How to complete this task
Copy the data below in full, exactly as it appears.

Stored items
┄┄┄┄┄┄┄┄┄┄

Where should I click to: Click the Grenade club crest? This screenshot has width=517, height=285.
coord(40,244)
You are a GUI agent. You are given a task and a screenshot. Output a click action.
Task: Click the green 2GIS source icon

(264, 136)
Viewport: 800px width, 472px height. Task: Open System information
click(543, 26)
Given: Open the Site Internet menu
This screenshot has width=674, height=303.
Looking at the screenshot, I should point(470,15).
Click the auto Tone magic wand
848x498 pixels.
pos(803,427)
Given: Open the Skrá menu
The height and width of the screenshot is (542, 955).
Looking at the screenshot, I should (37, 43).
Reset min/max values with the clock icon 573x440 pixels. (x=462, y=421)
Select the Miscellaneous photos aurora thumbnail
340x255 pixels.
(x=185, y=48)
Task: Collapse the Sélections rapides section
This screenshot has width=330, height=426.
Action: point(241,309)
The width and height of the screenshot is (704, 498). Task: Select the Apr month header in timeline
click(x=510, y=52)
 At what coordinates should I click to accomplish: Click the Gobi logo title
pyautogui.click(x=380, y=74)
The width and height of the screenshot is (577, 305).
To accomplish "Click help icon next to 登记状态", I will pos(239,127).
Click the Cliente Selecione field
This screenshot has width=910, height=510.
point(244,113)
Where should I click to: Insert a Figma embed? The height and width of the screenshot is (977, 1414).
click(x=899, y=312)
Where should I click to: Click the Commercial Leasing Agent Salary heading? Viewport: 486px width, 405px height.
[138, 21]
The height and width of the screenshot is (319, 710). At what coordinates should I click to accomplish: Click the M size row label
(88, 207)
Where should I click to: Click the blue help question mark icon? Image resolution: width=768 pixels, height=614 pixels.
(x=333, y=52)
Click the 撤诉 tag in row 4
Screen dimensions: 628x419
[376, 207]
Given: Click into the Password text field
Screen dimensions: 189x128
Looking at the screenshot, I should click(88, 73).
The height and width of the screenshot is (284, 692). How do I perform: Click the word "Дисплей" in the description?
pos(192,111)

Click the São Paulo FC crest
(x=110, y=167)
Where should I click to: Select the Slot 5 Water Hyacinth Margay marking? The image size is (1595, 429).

┄┄┄┄┄┄┄┄┄┄

Task output
Where should I click to: Click the Grenade club crest? This screenshot has width=517, height=285.
coord(40,244)
You are a GUI agent. You are given a task and a screenshot. Output a click action.
Task: Click the green 2GIS source icon

(264, 136)
Viewport: 800px width, 472px height. Task: Open System information
click(543, 26)
Given: Open the Site Internet menu
This screenshot has width=674, height=303.
Looking at the screenshot, I should point(470,15).
Click the auto Tone magic wand
848x498 pixels.
pos(803,427)
Given: Open the Skrá menu
The height and width of the screenshot is (542, 955).
Looking at the screenshot, I should (37, 43).
Reset min/max values with the clock icon 573x440 pixels. (x=462, y=421)
Select the Miscellaneous photos aurora thumbnail
340x255 pixels.
(x=185, y=48)
Task: Collapse the Sélections rapides section
This screenshot has width=330, height=426.
Action: point(241,309)
The width and height of the screenshot is (704, 498). Task: Select the Apr month header in timeline
click(x=510, y=52)
 At what coordinates should I click to accomplish: Click the Gobi logo title
pyautogui.click(x=380, y=74)
The width and height of the screenshot is (577, 305).
To accomplish "Click help icon next to 登记状态", I will pos(239,127).
Click the Cliente Selecione field
This screenshot has width=910, height=510.
point(244,113)
Where should I click to: Insert a Figma embed? The height and width of the screenshot is (977, 1414).
click(x=899, y=312)
Where should I click to: Click the Commercial Leasing Agent Salary heading? Viewport: 486px width, 405px height.
[138, 21]
The height and width of the screenshot is (319, 710). At what coordinates should I click to accomplish: Click the M size row label
(88, 207)
Where should I click to: Click the blue help question mark icon? Image resolution: width=768 pixels, height=614 pixels.
(x=333, y=52)
Click the 撤诉 tag in row 4
Screen dimensions: 628x419
[376, 207]
Given: Click into the Password text field
Screen dimensions: 189x128
Looking at the screenshot, I should click(88, 73).
The height and width of the screenshot is (284, 692). How do I perform: Click the word "Дисплей" in the description?
pos(192,111)

Click the São Paulo FC crest
(x=110, y=167)
Where should I click to: Select the Slot 5 Water Hyacinth Margay marking? The image size is (1595, 429).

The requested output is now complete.